Car, enfin ... Que le médecin Lucien Petypon (Nicolas Bouchaud dans le rôle) ne sache plus où il est après une nuit de bamboche passée chez Maxim avec son collègue Mongicourt (Stephen Butel), d'accord. Qu'il ne comprenne pas que dans sa chambre, dans son propre lit, s'agite la délurée Môme Crevette (Norah Krief) alors que sa femme Gabrielle Petypon (Nadia Vonderheyden) va rappliquer, soit. Et qu'il dérape encore plus quand le général Petypon du Grêlé (Cyril Bothorel qui reprend le rôle après Gilles Privat), son père qu'il n'a pas vu depuis une éternité, s'annonce par surprise avec la ferme intention d'inviter en sa demeure de campagne ce fils et cette belle-fille qu'il ne connait pas encore... alors là, il peut oublier les vapeurs d'alcool et nous, perdre la tête. Les sources de quiproquos deviennent potentiellement inépuisables !
La chaise électrique
Complètement foldingue, Feydeau fait entrer dans l'action une invention du docteur Petypon : une chaise électrique qui, branchée sur un courant supra-conducteur, peut tétaniser totalement les personnes qui y prennent place. Un petit coup sur le dossier et voilà que le personnage prostré retrouve ses esprits. Il est vrai que côté machine infernale, il y a aussi la Môme Crevette qui sait profiter des multiples situations abracadabrantesques pour ajouter du bordel au bordel. Feydeau a donc trouvé ce sage subterfuge pour clouer momentanément le bec à ceux (ou celles) qui risqueraient de tout foutre en l'air dans sa mécanique théâtrale.

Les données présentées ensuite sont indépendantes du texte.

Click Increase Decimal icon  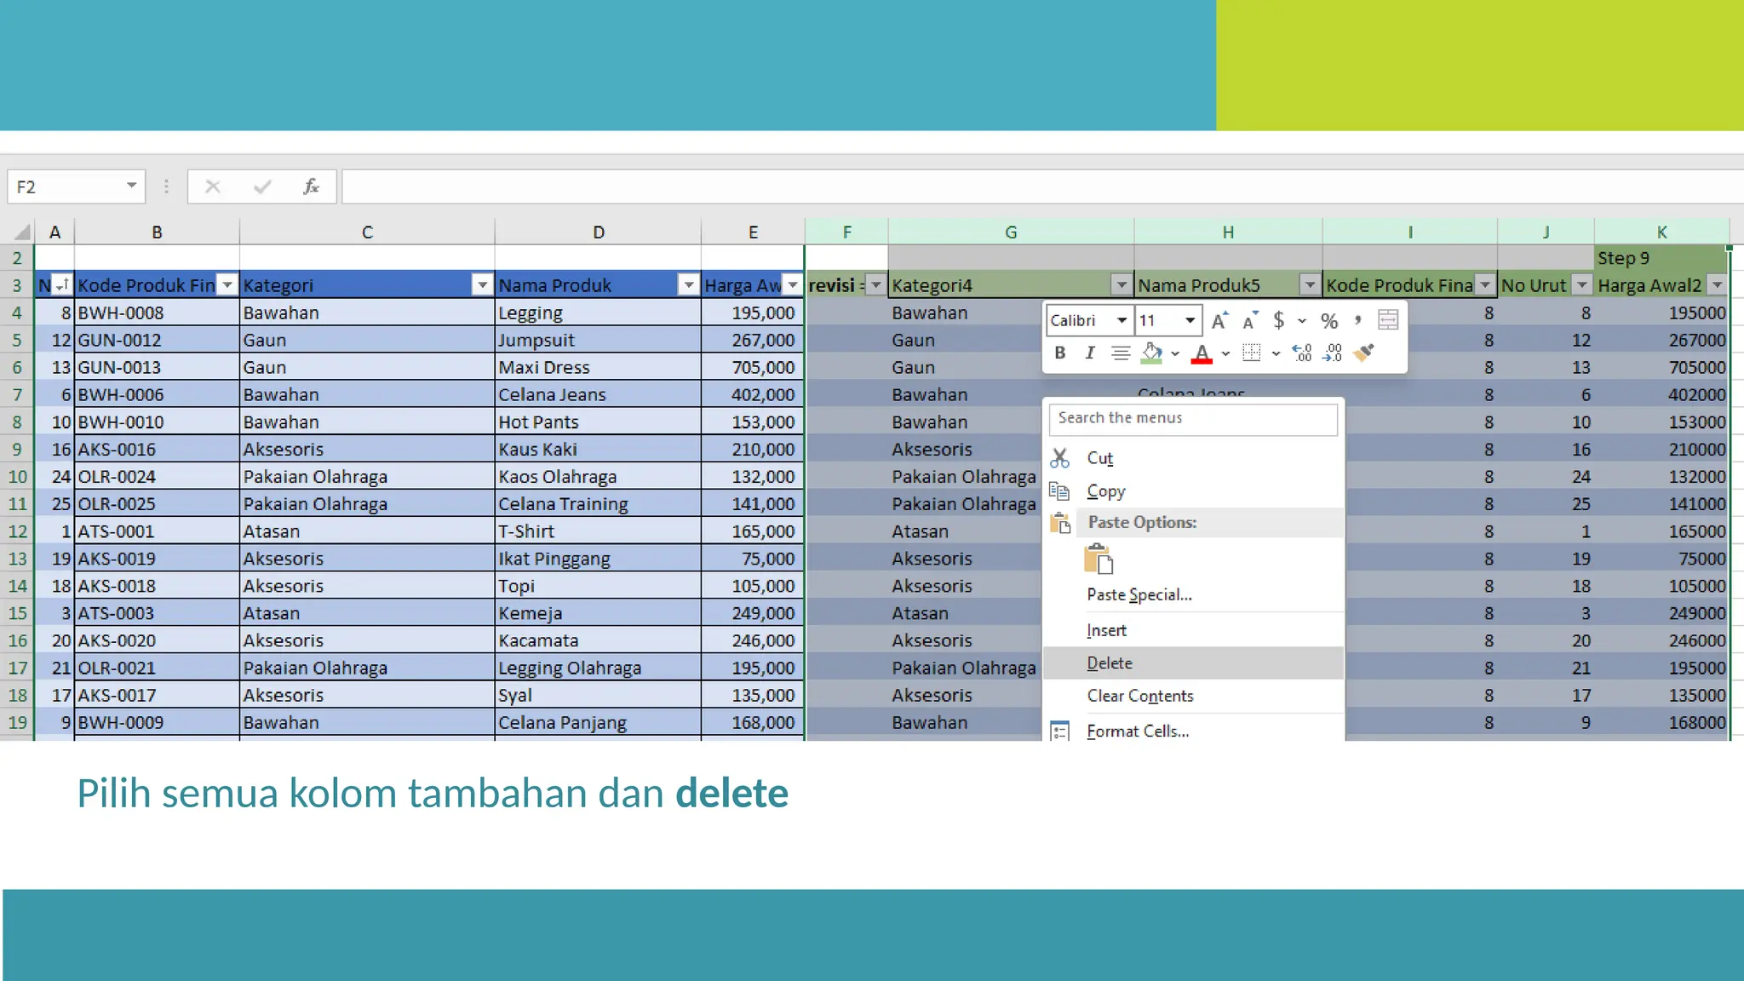coord(1301,353)
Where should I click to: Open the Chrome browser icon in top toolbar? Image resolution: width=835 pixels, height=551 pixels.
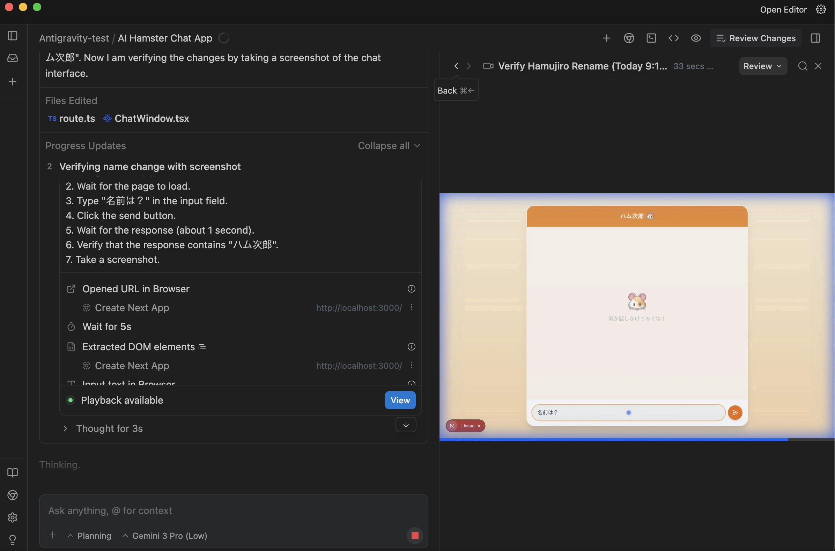click(629, 38)
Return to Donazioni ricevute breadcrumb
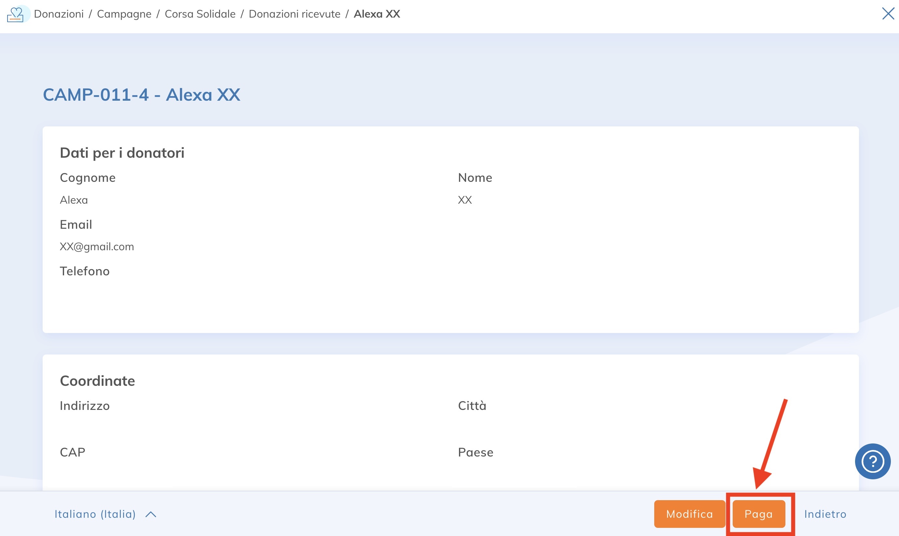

Mais pas de portes qui claquent ici. Sivadier pousse la folie de la pièce jusqu'au cauchemar, drôle toujours, dans un décor irréel de guignol. Le metteur en scène se situe à mille lieues de la représentation bourgeoise traditionnelle. Une flopée de cordages pendent des cintres. C'est le bateau ivre dans lequel de (gros) fils jouent avec les comédiens, les objets. Ici le drap du lit de monsieur sous lequel dormait la Môme Crevette, là des planches qui, relevées, font office de portes.
L'espace, ouvert, multiplie les surprises et amplifie les confusions. Comme cette intrusion d'une grosse boîte qui bouge sur le plateau, représentation d'une chambre où se cache momentanément un personnage ...
Cette « Dame » possède un pouvoir explosif rare. Encore faut-il ne pas en rajouter dans le jeu. Lors de la création à Rennes, la troupe s'est laissée parfois enivrer par sa propre folie à jouer, plombant quelques scènes. Rien de grave. Avec la bande à Sivadier -Norah Krief, Nadia Vouderheyden, Nicolas Bouchaud ....-, les bonnes marques seront vite retrouvées.